Our Team
Brooke Nichols, PhD, MS
Brooke is an infectious disease modeller and health economist with over a decade of experience supporting global health policy and financing decisions. She is an Associate Professor of Global Health at Boston University School of Public Health, with additional academic appointments in Europe and South Africa, and previously served as Senior Director of the Impact Department at FIND.
Her work has informed WHO guideline development and diagnostic target product profiles, major donor investment decisions, and national policy in multiple countries. She has led and contributed to large, multi-country modelling consortia across HIV, TB, COVID-19, antimicrobial resistance, and diagnostics, and has published extensively in high-impact journals including The Lancet, Lancet Global Health, Clinical Infectious Diseases, Lancet Infectious Diseases, and Lancet HIV.

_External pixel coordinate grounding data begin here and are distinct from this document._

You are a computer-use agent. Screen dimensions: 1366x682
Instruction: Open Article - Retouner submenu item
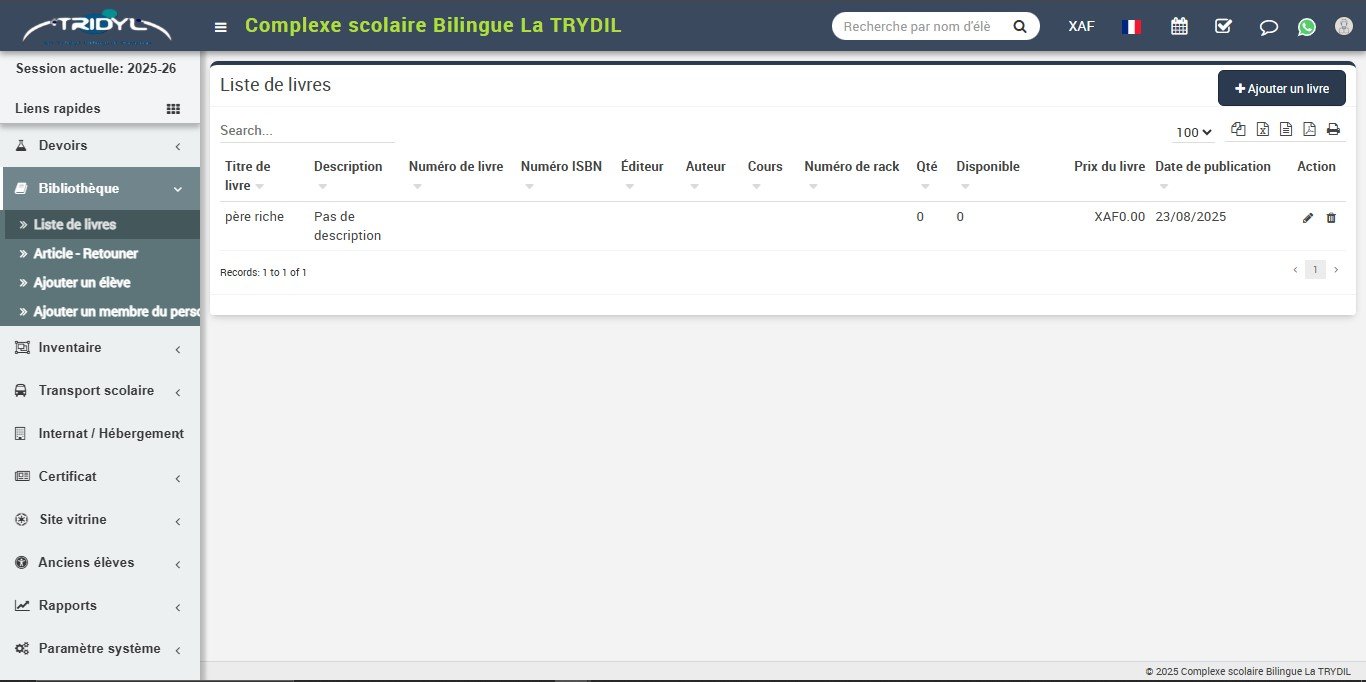coord(86,254)
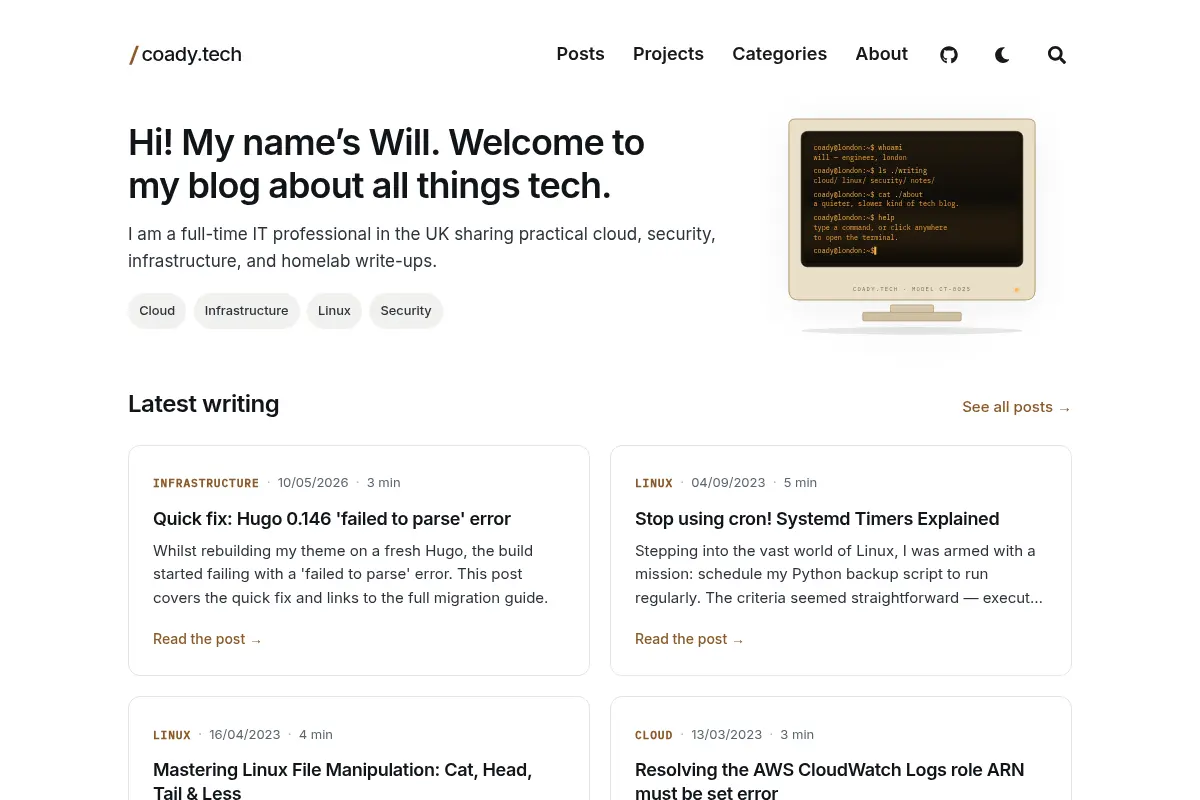Open site search with the magnifier icon
Viewport: 1200px width, 800px height.
pyautogui.click(x=1057, y=55)
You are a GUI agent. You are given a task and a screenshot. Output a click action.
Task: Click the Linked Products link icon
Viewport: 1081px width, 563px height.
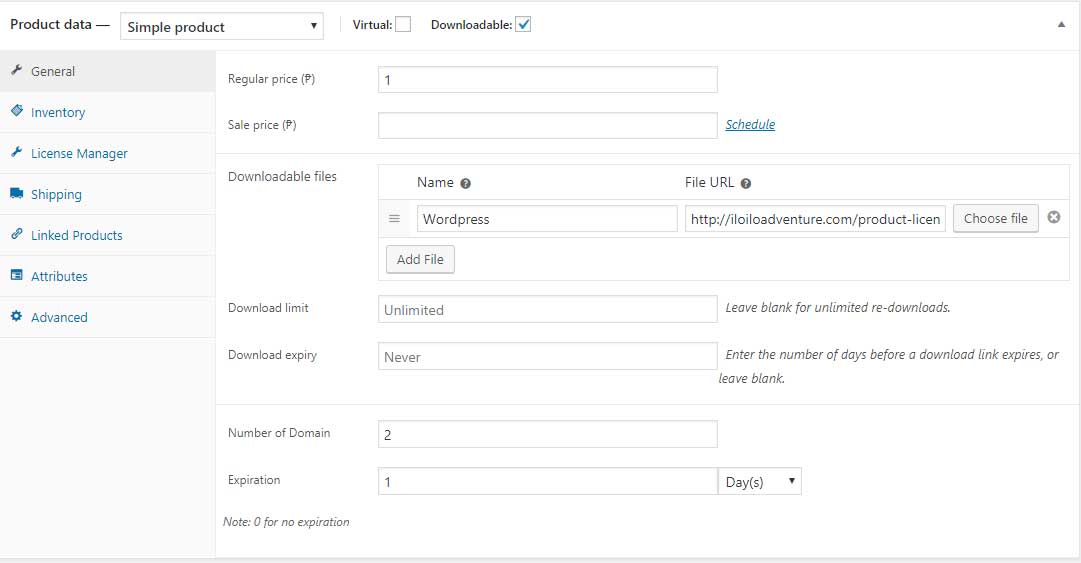pos(17,235)
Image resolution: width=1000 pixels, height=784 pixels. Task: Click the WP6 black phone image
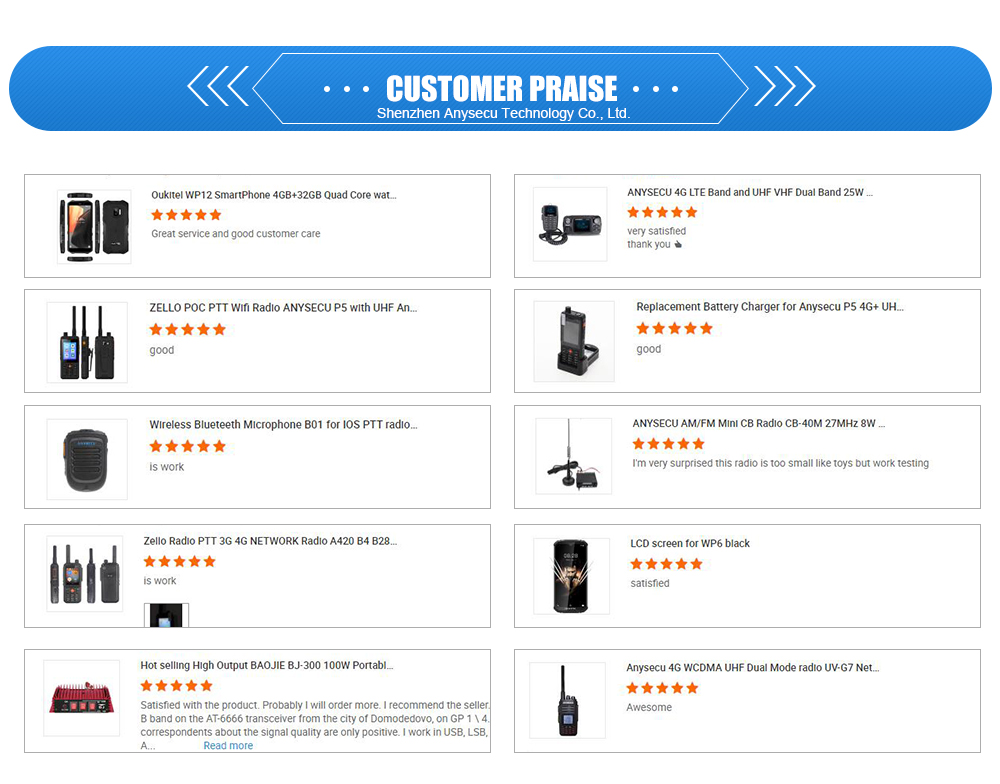click(x=572, y=576)
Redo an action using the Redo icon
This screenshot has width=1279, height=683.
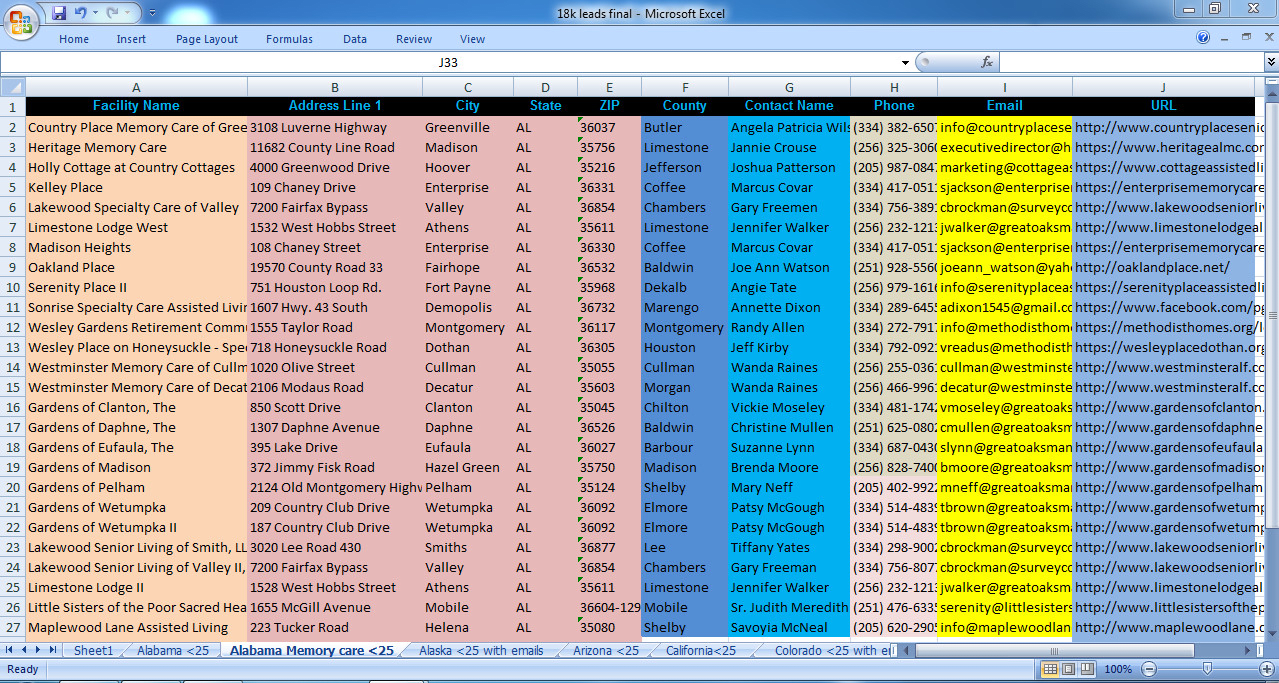click(x=113, y=12)
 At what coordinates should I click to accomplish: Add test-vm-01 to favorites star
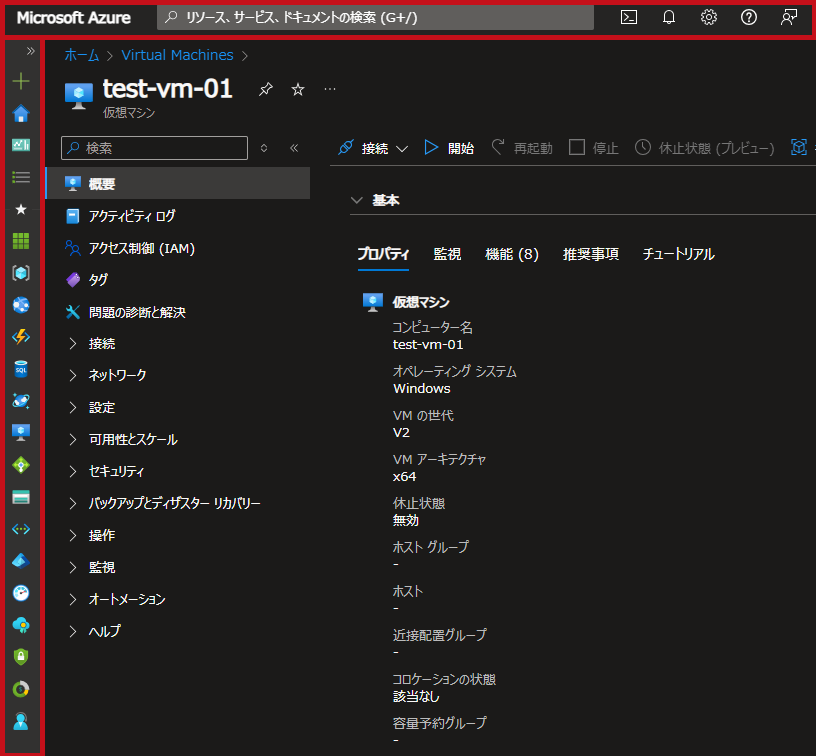(x=297, y=90)
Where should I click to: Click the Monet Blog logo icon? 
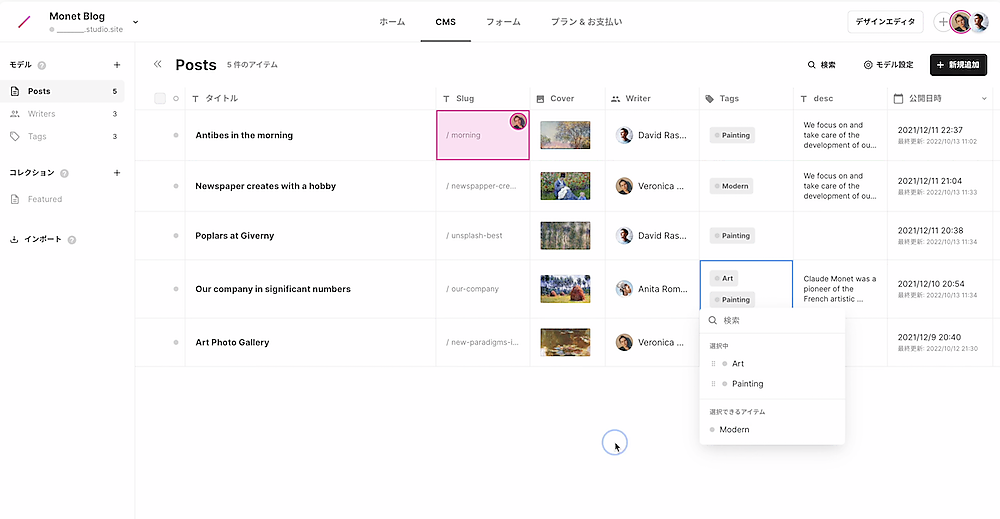[x=24, y=22]
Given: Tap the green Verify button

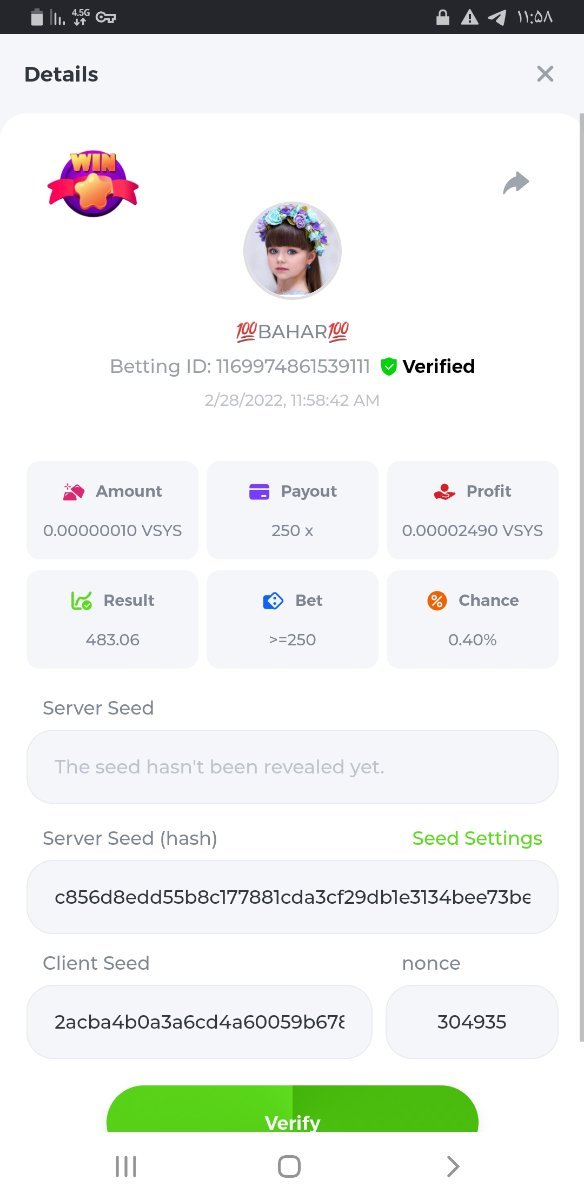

At Impact Analytics and Advisory Lab, she provides overall scientific leadership, analytic design, methodological oversight, and strategic engagement with donors and partners.
Founder
Alexandra de Nooy, MSc
Alexandra is a mathematical modeller specialising in the evaluation of diagnostic and screening strategies for tuberculosis and other infectious diseases. She completed her PhD in infectious disease modelling at the University of Amsterdam (award date: April 2026), focused on mathematical modelling to guide the development of novel TB diagnostics, and is currently a postdoctoral fellow at the Amsterdam Institute for Global Health and Development (AIGHD).
Her work translates complex modelling into actionable guidance for diagnostic development and policy, including multi-country analyses of diagnostic trade-offs, cost-effectiveness, and access. She has contributed directly to WHO tuberculosis screening and diagnostic target product profiles and has published in The Lancet Global Health, Clinical Infectious Diseases, BMJ Global Health, and eClinicalMedicine.
At the Lab, Alexandra leads diagnostic modelling workstreams and supports donor-facing analyses related to test performance requirements, placement, and scale-up across diverse health system contexts.
Modelling Scientist
Health Economist & Modelling Scientist
Megan Hansen, MPH
Megan is a health economist and infectious disease modeller with expertise in cost-effectiveness analysis, budget impact modelling, and the evaluation of novel diagnostics across multiple disease areas. She completed her PhD in health economics and infectious disease modelling at the University of Amsterdam (award date: June 2026), focused on quantifying the value of diagnostics for infectious disease burden mitigation, and is currently a postdoctoral researcher at Amsterdam University Medical Center.
Her work spans tuberculosis, malaria, HIV, sexually transmitted infections, neonatal sepsis, and respiratory infections, and is characterised by strong integration of economic evaluation with epidemiological modelling. She has contributed to donor- and WHO-relevant analyses and has published extensively in journals such as the Lancet Global Health, Clinical Infectious Diseases, and eClinicalMedicine.
At the Lab, Megan leads health economic analyses and supports cross-disease and integrated service delivery evaluations, with a particular focus on informing investment cases and prioritisation decisions.
Geospatial Analytics
Thomas Crompton, MSc
Tom is a geospatial analytics and diagnostic network optimisation specialist with extensive experience supporting governments, global health organisations, and donors to strengthen health systems through data-driven planning. His expertise spans diagnostic network optimisation (DNO), geospatial modelling, sample transport systems, and health system logistics.
He has led and contributed to national and sub-national diagnostic network analyses across multiple countries and disease areas, including HIV, TB, and COVID-19. His work integrates GIS, optimisation modelling, and operational data to improve efficiency, equity, and access to diagnostic services, and has informed global guidance on the stepwise implementation of diagnostic network optimisation.
At the Lab, Thomas contributes advanced spatial and optimisation analyses to support strategic planning, investment decisions, and the design of scalable diagnostic networks.